Extracted records
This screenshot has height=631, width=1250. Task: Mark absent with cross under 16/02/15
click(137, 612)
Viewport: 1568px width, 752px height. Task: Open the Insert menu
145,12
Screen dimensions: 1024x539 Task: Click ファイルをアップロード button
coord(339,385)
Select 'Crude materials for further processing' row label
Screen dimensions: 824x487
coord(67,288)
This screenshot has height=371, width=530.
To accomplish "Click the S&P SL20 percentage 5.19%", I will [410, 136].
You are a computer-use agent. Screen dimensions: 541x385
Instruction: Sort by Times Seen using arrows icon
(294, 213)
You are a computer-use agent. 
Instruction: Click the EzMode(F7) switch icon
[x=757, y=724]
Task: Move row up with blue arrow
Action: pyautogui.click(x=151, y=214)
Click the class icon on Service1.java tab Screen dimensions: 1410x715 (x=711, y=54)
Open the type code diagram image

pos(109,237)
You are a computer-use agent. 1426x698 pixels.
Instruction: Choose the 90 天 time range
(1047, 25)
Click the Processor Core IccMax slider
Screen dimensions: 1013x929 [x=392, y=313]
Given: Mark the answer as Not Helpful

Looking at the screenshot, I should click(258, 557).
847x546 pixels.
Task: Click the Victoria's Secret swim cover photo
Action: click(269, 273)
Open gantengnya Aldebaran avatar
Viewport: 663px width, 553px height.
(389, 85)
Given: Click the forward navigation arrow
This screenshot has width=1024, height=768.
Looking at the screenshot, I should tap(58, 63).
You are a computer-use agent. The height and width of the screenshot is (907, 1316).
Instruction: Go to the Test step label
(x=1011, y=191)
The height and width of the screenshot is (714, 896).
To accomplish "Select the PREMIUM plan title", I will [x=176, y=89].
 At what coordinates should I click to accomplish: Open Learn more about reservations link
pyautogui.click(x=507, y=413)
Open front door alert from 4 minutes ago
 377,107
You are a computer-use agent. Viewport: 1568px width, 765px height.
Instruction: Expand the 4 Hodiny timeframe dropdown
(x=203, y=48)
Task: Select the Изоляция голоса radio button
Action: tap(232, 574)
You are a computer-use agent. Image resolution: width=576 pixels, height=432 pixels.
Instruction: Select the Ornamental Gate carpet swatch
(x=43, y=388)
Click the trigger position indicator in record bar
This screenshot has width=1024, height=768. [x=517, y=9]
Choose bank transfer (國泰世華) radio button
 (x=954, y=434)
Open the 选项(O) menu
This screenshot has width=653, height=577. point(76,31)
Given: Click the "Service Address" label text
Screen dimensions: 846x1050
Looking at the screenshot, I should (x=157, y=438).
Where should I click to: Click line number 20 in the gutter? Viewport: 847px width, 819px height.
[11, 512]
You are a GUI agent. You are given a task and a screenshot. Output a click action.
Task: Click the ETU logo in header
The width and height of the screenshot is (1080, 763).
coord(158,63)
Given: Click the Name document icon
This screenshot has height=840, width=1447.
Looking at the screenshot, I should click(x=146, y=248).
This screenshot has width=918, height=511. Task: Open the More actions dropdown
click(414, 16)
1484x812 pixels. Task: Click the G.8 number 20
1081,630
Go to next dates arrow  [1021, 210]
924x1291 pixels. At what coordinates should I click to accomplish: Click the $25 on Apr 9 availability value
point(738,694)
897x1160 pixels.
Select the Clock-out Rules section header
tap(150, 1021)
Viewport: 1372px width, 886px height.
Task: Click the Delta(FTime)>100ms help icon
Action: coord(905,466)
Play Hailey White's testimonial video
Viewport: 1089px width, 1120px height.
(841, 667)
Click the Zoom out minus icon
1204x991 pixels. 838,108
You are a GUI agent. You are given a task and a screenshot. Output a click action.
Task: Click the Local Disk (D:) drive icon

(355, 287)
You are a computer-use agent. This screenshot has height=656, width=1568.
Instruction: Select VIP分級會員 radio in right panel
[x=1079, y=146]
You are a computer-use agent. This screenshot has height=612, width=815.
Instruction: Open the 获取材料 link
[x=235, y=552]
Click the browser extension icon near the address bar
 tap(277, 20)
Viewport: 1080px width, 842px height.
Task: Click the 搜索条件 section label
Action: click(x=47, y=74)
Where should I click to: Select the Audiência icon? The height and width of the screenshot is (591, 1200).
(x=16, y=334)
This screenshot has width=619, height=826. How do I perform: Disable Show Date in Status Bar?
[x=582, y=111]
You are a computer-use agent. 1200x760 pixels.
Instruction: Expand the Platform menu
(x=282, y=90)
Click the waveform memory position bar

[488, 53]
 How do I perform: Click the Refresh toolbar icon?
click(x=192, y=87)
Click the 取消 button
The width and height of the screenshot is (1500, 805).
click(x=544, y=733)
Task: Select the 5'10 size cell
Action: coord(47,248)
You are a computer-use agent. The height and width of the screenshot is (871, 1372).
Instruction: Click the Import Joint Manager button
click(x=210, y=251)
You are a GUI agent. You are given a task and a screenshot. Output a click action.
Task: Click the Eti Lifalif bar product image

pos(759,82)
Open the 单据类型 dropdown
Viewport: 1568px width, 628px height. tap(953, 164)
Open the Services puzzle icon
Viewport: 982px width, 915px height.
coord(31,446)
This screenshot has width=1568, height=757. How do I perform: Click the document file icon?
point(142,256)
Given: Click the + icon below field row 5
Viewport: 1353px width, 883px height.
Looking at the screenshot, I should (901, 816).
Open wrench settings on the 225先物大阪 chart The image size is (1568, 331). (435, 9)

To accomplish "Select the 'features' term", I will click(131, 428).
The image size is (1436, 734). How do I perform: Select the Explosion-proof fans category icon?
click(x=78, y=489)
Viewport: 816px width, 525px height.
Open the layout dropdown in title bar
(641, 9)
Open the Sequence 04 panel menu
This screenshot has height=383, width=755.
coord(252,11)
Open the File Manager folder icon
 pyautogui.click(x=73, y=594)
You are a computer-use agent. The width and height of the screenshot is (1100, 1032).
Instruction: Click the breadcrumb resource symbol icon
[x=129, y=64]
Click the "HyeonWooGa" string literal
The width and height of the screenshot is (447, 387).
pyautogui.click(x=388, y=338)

# Aim of the task:
Your answer must be the full set of entries, copied exactly.

# Worked solution:
This screenshot has height=631, width=1250. Task: Mark absent with cross under 16/02/15
click(137, 612)
Viewport: 1568px width, 752px height. Task: Open the Insert menu
145,12
Screen dimensions: 1024x539 Task: Click ファイルをアップロード button
coord(339,385)
Select 'Crude materials for further processing' row label
Screen dimensions: 824x487
coord(67,288)
This screenshot has height=371, width=530.
To accomplish "Click the S&P SL20 percentage 5.19%", I will [410, 136].
You are a computer-use agent. Screen dimensions: 541x385
Instruction: Sort by Times Seen using arrows icon
(294, 213)
You are a computer-use agent. 
Instruction: Click the EzMode(F7) switch icon
[x=757, y=724]
Task: Move row up with blue arrow
Action: pyautogui.click(x=151, y=214)
Click the class icon on Service1.java tab Screen dimensions: 1410x715 (x=711, y=54)
Open the type code diagram image

pos(109,237)
You are a computer-use agent. 1426x698 pixels.
Instruction: Choose the 90 天 time range
(1047, 25)
Click the Processor Core IccMax slider
Screen dimensions: 1013x929 [x=392, y=313]
Given: Mark the answer as Not Helpful

Looking at the screenshot, I should click(258, 557).
847x546 pixels.
Task: Click the Victoria's Secret swim cover photo
Action: click(269, 273)
Open gantengnya Aldebaran avatar
Viewport: 663px width, 553px height.
(389, 85)
Given: Click the forward navigation arrow
This screenshot has width=1024, height=768.
Looking at the screenshot, I should tap(58, 63).
You are a computer-use agent. The height and width of the screenshot is (907, 1316).
Instruction: Go to the Test step label
(x=1011, y=191)
The height and width of the screenshot is (714, 896).
To accomplish "Select the PREMIUM plan title", I will [x=176, y=89].
 At what coordinates should I click to accomplish: Open Learn more about reservations link
pyautogui.click(x=507, y=413)
Open front door alert from 4 minutes ago
 377,107
You are a computer-use agent. Viewport: 1568px width, 765px height.
Instruction: Expand the 4 Hodiny timeframe dropdown
(x=203, y=48)
Task: Select the Изоляция голоса radio button
Action: tap(232, 574)
You are a computer-use agent. Image resolution: width=576 pixels, height=432 pixels.
Instruction: Select the Ornamental Gate carpet swatch
(x=43, y=388)
Click the trigger position indicator in record bar
This screenshot has width=1024, height=768. [x=517, y=9]
Choose bank transfer (國泰世華) radio button
 (x=954, y=434)
Open the 选项(O) menu
This screenshot has width=653, height=577. point(76,31)
Given: Click the "Service Address" label text
Screen dimensions: 846x1050
Looking at the screenshot, I should (x=157, y=438).
Where should I click to: Click line number 20 in the gutter? Viewport: 847px width, 819px height.
[11, 512]
You are a GUI agent. You are given a task and a screenshot. Output a click action.
Task: Click the ETU logo in header
The width and height of the screenshot is (1080, 763).
coord(158,63)
Given: Click the Name document icon
This screenshot has height=840, width=1447.
Looking at the screenshot, I should click(x=146, y=248).
This screenshot has width=918, height=511. Task: Open the More actions dropdown
click(414, 16)
1484x812 pixels. Task: Click the G.8 number 20
1081,630
Go to next dates arrow  [1021, 210]
924x1291 pixels. At what coordinates should I click to accomplish: Click the $25 on Apr 9 availability value
point(738,694)
897x1160 pixels.
Select the Clock-out Rules section header
tap(150, 1021)
Viewport: 1372px width, 886px height.
Task: Click the Delta(FTime)>100ms help icon
Action: coord(905,466)
Play Hailey White's testimonial video
Viewport: 1089px width, 1120px height.
(841, 667)
Click the Zoom out minus icon
1204x991 pixels. 838,108
You are a GUI agent. You are given a task and a screenshot. Output a click action.
Task: Click the Local Disk (D:) drive icon

(355, 287)
You are a computer-use agent. This screenshot has height=656, width=1568.
Instruction: Select VIP分級會員 radio in right panel
[x=1079, y=146]
You are a computer-use agent. This screenshot has height=612, width=815.
Instruction: Open the 获取材料 link
[x=235, y=552]
Click the browser extension icon near the address bar
 tap(277, 20)
Viewport: 1080px width, 842px height.
Task: Click the 搜索条件 section label
Action: click(x=47, y=74)
Where should I click to: Select the Audiência icon? The height and width of the screenshot is (591, 1200).
(x=16, y=334)
This screenshot has width=619, height=826. How do I perform: Disable Show Date in Status Bar?
[x=582, y=111]
You are a computer-use agent. 1200x760 pixels.
Instruction: Expand the Platform menu
(x=282, y=90)
Click the waveform memory position bar

[488, 53]
 How do I perform: Click the Refresh toolbar icon?
click(x=192, y=87)
Click the 取消 button
The width and height of the screenshot is (1500, 805).
click(x=544, y=733)
Task: Select the 5'10 size cell
Action: coord(47,248)
You are a computer-use agent. The height and width of the screenshot is (871, 1372).
Instruction: Click the Import Joint Manager button
click(x=210, y=251)
You are a GUI agent. You are given a task and a screenshot. Output a click action.
Task: Click the Eti Lifalif bar product image

pos(759,82)
Open the 单据类型 dropdown
Viewport: 1568px width, 628px height. tap(953, 164)
Open the Services puzzle icon
Viewport: 982px width, 915px height.
coord(31,446)
This screenshot has width=1568, height=757. How do I perform: Click the document file icon?
point(142,256)
Given: Click the + icon below field row 5
Viewport: 1353px width, 883px height.
Looking at the screenshot, I should (901, 816).
Open wrench settings on the 225先物大阪 chart The image size is (1568, 331). (435, 9)

To accomplish "Select the 'features' term", I will click(131, 428).
The image size is (1436, 734). How do I perform: Select the Explosion-proof fans category icon?
click(x=78, y=489)
Viewport: 816px width, 525px height.
Open the layout dropdown in title bar
(641, 9)
Open the Sequence 04 panel menu
This screenshot has height=383, width=755.
coord(252,11)
Open the File Manager folder icon
 pyautogui.click(x=73, y=594)
You are a computer-use agent. The width and height of the screenshot is (1100, 1032).
Instruction: Click the breadcrumb resource symbol icon
[x=129, y=64]
Click the "HyeonWooGa" string literal
The width and height of the screenshot is (447, 387).
pyautogui.click(x=388, y=338)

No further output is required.